Elle se répand en cette période de manifestations, aussi bien dans les réseaux sociaux que dans la rue. Certains ont réclamé la guillotine contre le Président. D’autres ont mis une effigie à son image sur une voie ferrée, de façon qu’un train l’écrase, etc.
Vu sa violence irrépressible, il semble qu’elle prenne en premier lieu possession d’un être tout entier, avant même de se porter sur tel ou tel, qui n’est que le prétexte à son déchaînement. On peut en dire ce que Sénèque dit de la colère, dans le De ira : « Ira furor brevis – La colère est une brève folie » Sans doute aussi la haine est-elle attisée par l’entraînement propre à la foule, et le relatif anonymat que cette dernière procure.
Comme le dit l’adage anglais : « Hate is not an opinion – La haine n’est pas une opinion. » Tout simplement parce qu’elle est irrationnelle. Il faut s’en méfier quand elle emporte toute mesure. Il en est une certaine sorte qui nous met au-dessous de ce que nous haïssons, et cela, si fondés que puissent être nos griefs au départ.
Dans le cas précis, il s’agit sûrement de l’obsession, très fréquente dans toutes les révolutions, d’une égalité portée à son point extrême, analysée par Montesquieu dans L’Esprit des lois comme pathologie majeure de toute démocratie : l’esprit d’égalité devient égalitarisme, et comme le brigand Procuste avec son fameux lit, on veut tout soumettre à la même toise, et pour cela araser tout ce qui dépasse, couper des têtes, y compris physiquement.

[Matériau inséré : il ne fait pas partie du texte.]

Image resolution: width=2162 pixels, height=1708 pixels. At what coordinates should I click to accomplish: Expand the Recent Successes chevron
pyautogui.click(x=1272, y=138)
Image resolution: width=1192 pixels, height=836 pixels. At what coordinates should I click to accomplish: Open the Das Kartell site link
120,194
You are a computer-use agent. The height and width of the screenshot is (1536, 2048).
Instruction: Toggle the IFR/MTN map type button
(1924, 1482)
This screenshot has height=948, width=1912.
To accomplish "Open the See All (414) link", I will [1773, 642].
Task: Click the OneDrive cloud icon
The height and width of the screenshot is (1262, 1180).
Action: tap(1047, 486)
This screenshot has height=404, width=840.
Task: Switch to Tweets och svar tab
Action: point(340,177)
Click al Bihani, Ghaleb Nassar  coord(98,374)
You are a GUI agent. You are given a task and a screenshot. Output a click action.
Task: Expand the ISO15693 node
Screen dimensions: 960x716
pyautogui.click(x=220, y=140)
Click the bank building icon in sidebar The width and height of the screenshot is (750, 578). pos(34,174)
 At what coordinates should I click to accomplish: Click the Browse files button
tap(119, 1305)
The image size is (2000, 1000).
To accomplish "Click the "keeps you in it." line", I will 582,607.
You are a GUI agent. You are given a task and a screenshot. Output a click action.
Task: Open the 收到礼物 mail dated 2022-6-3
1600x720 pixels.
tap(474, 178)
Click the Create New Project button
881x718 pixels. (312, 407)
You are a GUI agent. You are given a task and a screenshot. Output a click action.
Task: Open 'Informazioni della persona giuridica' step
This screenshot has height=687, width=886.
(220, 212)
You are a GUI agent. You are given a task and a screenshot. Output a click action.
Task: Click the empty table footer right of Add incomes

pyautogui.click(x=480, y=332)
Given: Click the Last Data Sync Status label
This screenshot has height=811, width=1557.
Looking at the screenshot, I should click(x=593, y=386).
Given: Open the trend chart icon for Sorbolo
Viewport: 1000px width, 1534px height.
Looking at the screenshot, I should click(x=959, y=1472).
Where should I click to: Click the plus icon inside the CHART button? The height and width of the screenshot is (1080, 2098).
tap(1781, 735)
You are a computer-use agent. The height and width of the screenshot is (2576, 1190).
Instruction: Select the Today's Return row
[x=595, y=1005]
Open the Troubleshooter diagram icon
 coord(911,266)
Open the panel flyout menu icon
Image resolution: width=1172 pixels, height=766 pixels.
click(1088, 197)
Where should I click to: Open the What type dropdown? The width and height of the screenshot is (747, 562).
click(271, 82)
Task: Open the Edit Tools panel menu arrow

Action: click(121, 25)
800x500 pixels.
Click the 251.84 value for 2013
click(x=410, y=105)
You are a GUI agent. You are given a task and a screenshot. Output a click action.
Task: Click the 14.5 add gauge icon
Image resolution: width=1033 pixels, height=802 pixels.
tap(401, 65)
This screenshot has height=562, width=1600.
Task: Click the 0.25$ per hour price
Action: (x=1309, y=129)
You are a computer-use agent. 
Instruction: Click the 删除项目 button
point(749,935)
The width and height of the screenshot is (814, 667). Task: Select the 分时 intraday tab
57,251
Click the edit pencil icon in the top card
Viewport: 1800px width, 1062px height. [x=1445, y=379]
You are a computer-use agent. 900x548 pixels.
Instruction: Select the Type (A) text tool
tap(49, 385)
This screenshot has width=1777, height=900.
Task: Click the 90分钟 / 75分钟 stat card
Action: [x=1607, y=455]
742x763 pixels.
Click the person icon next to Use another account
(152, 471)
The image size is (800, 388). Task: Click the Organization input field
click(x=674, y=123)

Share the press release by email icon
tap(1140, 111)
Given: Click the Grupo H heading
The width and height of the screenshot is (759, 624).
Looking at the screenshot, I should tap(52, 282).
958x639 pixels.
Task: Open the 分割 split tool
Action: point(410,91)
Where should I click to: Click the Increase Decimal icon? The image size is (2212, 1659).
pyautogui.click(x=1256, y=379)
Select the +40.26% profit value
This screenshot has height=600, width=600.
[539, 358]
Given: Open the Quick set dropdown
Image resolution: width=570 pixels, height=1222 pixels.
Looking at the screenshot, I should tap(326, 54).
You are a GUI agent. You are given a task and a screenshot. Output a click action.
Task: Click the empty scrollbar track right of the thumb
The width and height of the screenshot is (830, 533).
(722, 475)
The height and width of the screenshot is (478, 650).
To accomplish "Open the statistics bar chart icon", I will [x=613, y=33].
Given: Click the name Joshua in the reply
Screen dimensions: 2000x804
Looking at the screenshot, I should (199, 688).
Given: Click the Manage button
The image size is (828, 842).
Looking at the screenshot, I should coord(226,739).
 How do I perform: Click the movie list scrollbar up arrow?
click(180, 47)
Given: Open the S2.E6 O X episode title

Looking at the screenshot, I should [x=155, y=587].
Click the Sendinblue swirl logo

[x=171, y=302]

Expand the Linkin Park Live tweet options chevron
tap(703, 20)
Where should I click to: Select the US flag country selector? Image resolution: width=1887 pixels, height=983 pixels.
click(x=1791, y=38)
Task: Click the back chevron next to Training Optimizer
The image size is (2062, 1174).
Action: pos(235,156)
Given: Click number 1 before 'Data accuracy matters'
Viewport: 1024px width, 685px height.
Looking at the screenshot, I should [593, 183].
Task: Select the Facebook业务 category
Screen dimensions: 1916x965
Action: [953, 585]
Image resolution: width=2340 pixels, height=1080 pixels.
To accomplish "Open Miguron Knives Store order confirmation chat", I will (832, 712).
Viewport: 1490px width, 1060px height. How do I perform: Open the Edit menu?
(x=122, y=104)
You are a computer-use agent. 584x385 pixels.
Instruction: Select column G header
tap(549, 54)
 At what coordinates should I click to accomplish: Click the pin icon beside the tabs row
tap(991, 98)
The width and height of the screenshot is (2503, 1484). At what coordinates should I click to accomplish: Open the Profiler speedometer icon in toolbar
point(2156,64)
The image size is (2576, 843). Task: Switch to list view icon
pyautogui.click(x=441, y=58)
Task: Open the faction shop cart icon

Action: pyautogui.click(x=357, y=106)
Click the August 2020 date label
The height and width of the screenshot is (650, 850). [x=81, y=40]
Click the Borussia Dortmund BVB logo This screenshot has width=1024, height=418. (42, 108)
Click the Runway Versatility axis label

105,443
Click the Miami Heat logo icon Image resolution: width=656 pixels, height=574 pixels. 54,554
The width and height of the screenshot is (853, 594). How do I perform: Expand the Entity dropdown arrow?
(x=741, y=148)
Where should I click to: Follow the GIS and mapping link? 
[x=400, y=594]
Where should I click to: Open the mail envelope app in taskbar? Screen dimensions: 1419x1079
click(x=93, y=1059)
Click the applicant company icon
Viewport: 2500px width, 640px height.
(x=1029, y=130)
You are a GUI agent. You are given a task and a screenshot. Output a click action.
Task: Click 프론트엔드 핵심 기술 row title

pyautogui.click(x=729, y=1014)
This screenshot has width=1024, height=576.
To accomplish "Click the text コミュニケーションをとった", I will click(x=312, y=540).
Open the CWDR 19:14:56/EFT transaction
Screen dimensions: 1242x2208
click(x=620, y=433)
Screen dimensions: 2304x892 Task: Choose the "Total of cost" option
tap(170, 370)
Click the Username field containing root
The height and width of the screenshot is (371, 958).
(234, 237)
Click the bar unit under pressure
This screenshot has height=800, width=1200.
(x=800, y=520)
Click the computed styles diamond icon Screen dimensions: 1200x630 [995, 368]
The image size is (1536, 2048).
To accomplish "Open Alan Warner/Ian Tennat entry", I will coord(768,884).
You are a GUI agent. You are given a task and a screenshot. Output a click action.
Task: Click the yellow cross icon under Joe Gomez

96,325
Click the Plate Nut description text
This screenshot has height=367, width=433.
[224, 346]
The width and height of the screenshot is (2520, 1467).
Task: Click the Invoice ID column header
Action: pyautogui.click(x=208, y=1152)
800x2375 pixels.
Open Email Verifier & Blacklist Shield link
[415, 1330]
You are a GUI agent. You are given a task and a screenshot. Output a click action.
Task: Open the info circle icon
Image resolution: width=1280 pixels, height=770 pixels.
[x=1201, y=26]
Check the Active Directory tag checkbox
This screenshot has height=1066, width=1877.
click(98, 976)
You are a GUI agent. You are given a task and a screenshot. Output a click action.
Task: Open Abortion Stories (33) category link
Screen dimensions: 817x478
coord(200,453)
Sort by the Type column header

Dostoïevski a décrit ce comportement dans Les Possédés, évoquant la venue des « terribles niveleurs », avec le personnage de Chigaliov.
Tocqueville aussi, dans De la démocratie en Amérique, a souligné un paradoxe : la haine que les hommes portent aux privilèges est plus forte quand les inégalités diminuent. Quand elles sont nombreuses, on les remarque moins. Mais celles qui restent choquent davantage. Et c’est bien le cas dans la société actuelle.
L’invidia democratica, l’envie ou la haine démocratique constitue un bel exemple de ressentiment, au sens où le prend Nietzsche dans La Généalogie de la morale. Voyez comment Flaubert, dans L’Éducation sentimentale, décrit l’invasion des Tuileries par la foule lors de la Révolution de 1848 : « Des galériens enfoncèrent leurs bras dans la couche des princesses, et se roulaient dessus, faute de ne pouvoir les violer. » Certes si la révolte peut être sainte, l’envie est hideuse.